◆ **Requirement**: For this exercise, output the line containing "The image size is (1500, 553)." and every line after it through the end of the records, exactly, and no other line.

(Collected data)

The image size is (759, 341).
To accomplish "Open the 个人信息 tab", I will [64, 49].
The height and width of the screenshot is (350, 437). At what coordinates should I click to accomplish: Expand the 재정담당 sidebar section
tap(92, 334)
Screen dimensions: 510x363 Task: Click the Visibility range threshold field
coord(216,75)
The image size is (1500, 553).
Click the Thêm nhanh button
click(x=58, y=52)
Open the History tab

◆ **Task response**:
The image size is (1500, 553).
Click the Thêm nhanh button
click(x=58, y=52)
Open the History tab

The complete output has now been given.